Buttigieg said that members of the millennial generation like himself “have a different sense of urgency about fixing our country’s problems.”
The millennial generation is not only the first to make less than their parents, Buttigieg said, but it also “grew up with school shootings,” will have to “pay the bill of these tax cuts for the wealthiest” and will have a “lifetime of impact from climate change,” all of which he called “time bombs” for his generation.
When he was elected mayor eight years ago, Buttigieg was only 29. He described South Bend as a very diverse, largely low-income community that “never recovered from losing auto factories” — in this case, a Studebaker plant that closed in the 1960s. But under his leadership, he says, the city has “changed its trajectory.”
“The national media often misrepresent us as a part of the country where looking backward is all we know how to do,” Buttigieg said. Riffing on the president’s “Make America Great Again” slogan, Buttigieg said that in the most successful Midwestern cities, “there’s no such thing as ‘again’ — you can’t turn back the clock.”
One “again” he hopes to avoid: repeating the “horrible mistake” of the 2016 election when Hillary Clinton ignored the industrial Midwest in the race for the White House.

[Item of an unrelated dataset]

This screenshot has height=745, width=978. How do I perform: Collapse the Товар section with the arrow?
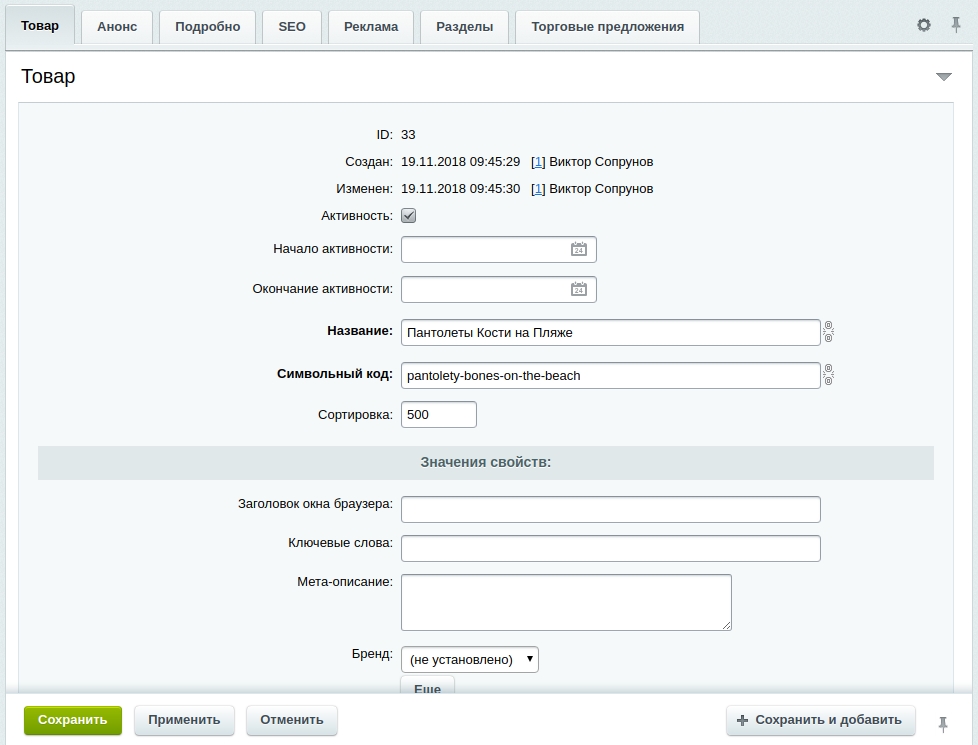(x=943, y=77)
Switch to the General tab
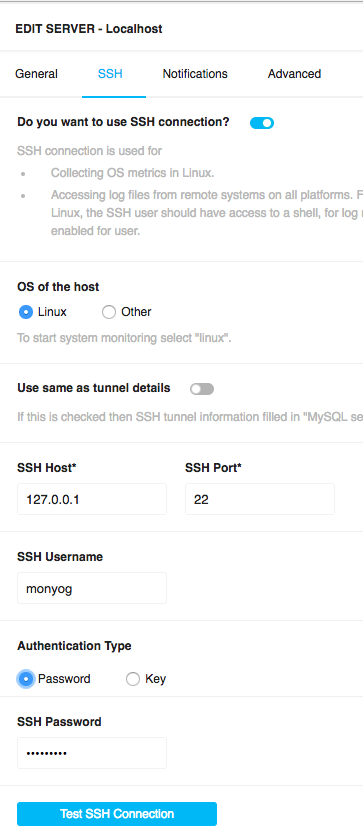363x838 pixels. 36,74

“I’m from the Midwest, so these issues of making sure that we have a positive way forward for workers and families in the industrial Midwest — this is not theoretical for me, it’s my home,” Buttigieg said.
Democratic mayor Pete Buttigieg running for president; would be the first openly gay nominee
If Buttigieg were to overcome the long odds and become the Democratic nominee for president, he would be the first openly gay nominee and the first veteran of the Afghanistan War, where he served a tour as a Naval Reserve officer. When he was elected mayor in 2011, he was still in the closet. Just before the Supreme Court legalized same-sex marriage in 2015, Buttigieg came out in a column in the local newspaper.

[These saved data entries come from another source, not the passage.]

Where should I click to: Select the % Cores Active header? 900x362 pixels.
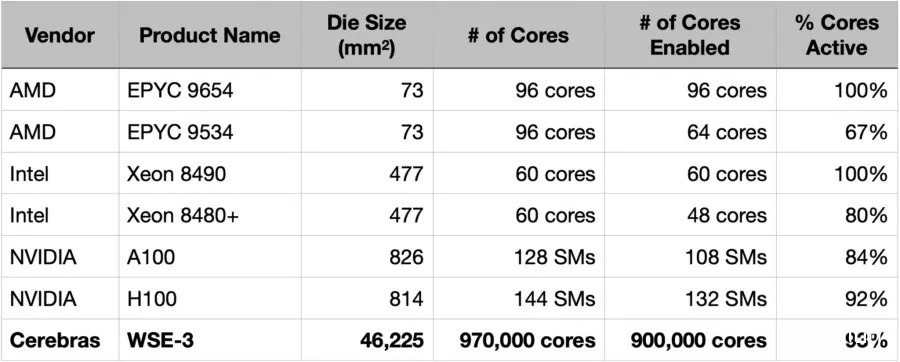click(837, 35)
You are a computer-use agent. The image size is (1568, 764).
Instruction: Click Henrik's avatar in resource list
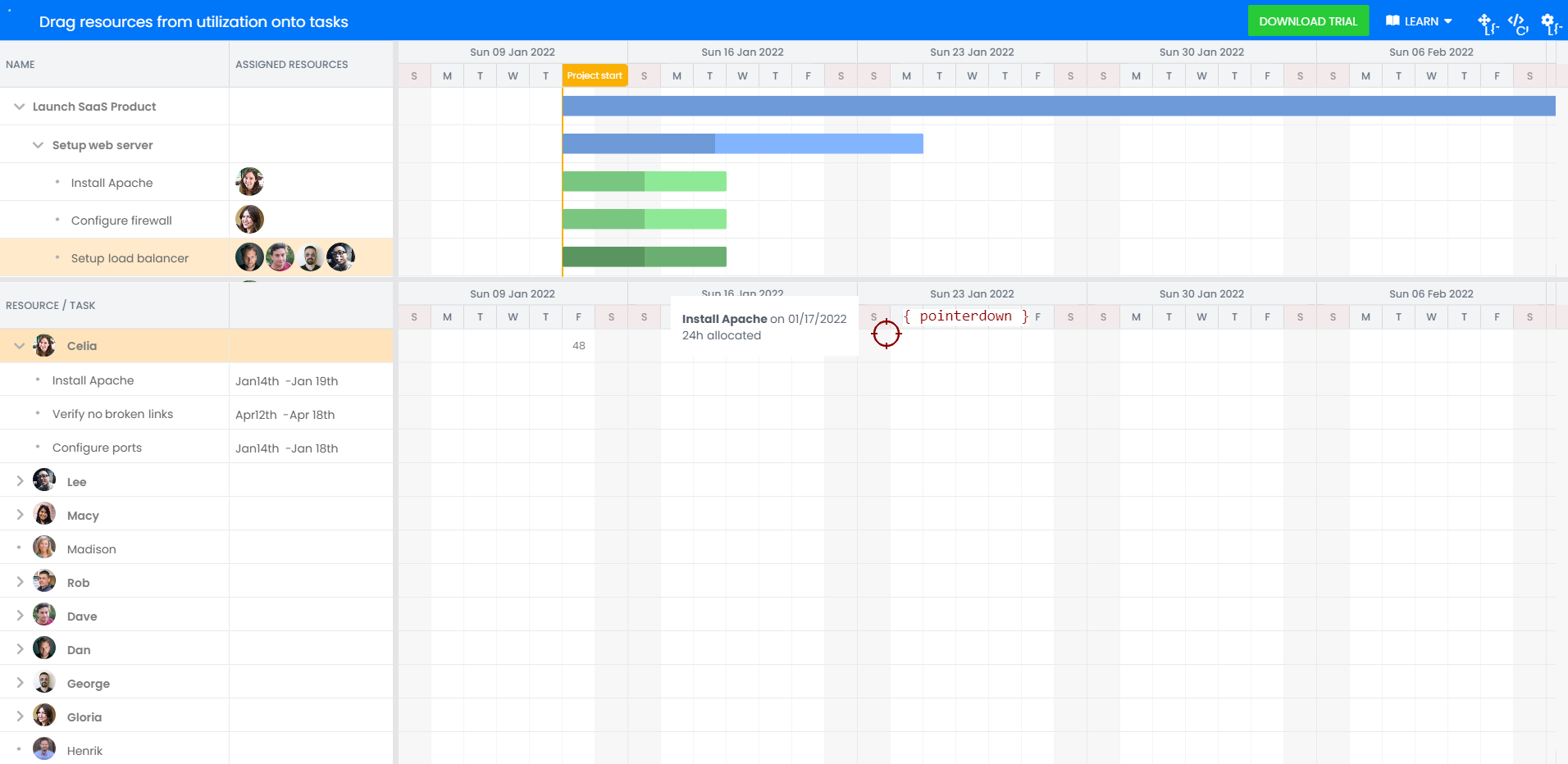(44, 749)
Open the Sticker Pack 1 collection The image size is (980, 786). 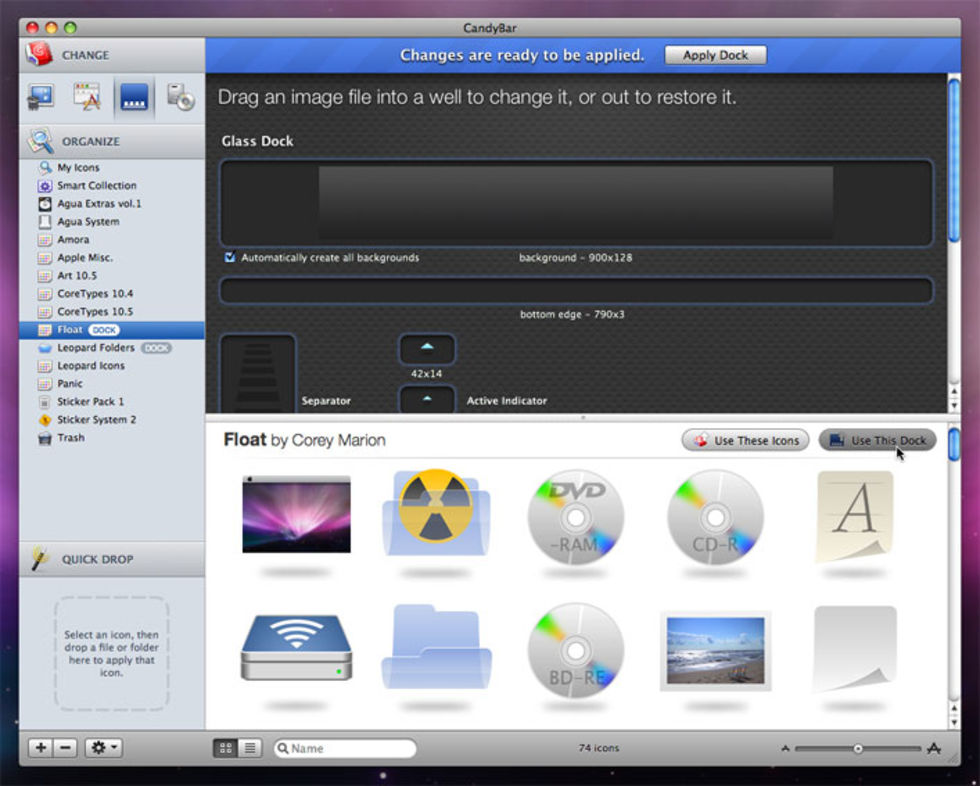click(90, 402)
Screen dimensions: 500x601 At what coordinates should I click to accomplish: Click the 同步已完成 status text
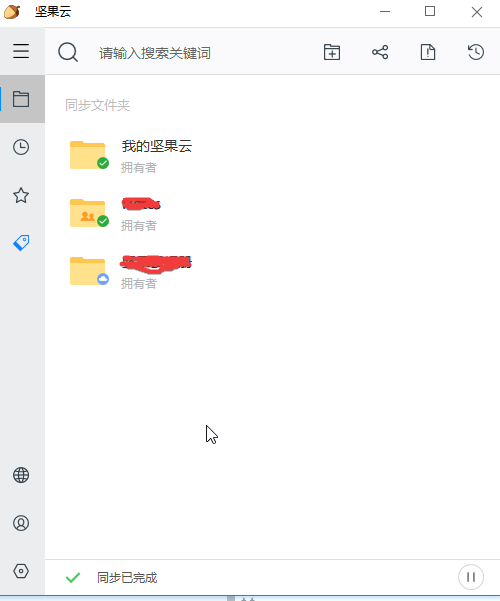click(127, 578)
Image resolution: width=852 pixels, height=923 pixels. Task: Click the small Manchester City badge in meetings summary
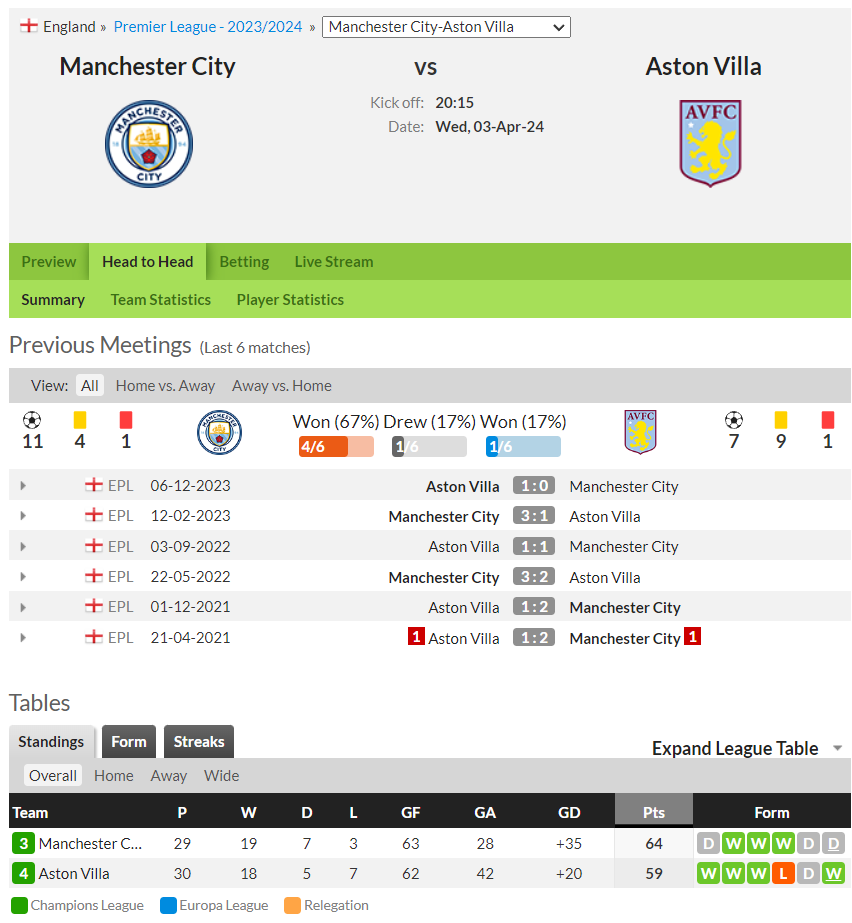pos(219,432)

“I was well into adulthood before I was prepared to acknowledge the simple fact that I am gay,” Buttigieg wrote at the time. “It took years of struggle and growth for me to recognize that it’s just a fact of life, like having brown hair, and part of who I am.”
Buttigieg told NBC News he "believed that coming out might be a career death sentence."
“It's extraordinary — the changes that we are living through right now — that I was able to come out in the middle of a reelection campaign and win with 80 percent of the vote," he added. “I think it shows that in a place like Indiana, which is deeply conservative, that people really are opening their minds."
Buttigieg's career in politics was jumpstarted back in 2000 when he was an undergraduate student at Harvard College. The teenage Buttigieg won an award for an essay he wrote about then-U.S. Rep. Bernie Sanders, bemoaning the “cynicism” of politics and calling Sanders an example of “public integrity.” Buttigieg met Sen. Ted Kennedy, D-Mass., at the essay award ceremony and was offered an internship by the late lawmaker.
“I have heard that no sensible young person today would want to give his or her life to public service,” Buttigieg wrote in his essay almost two decades ago. “I can personally assure you this is untrue.”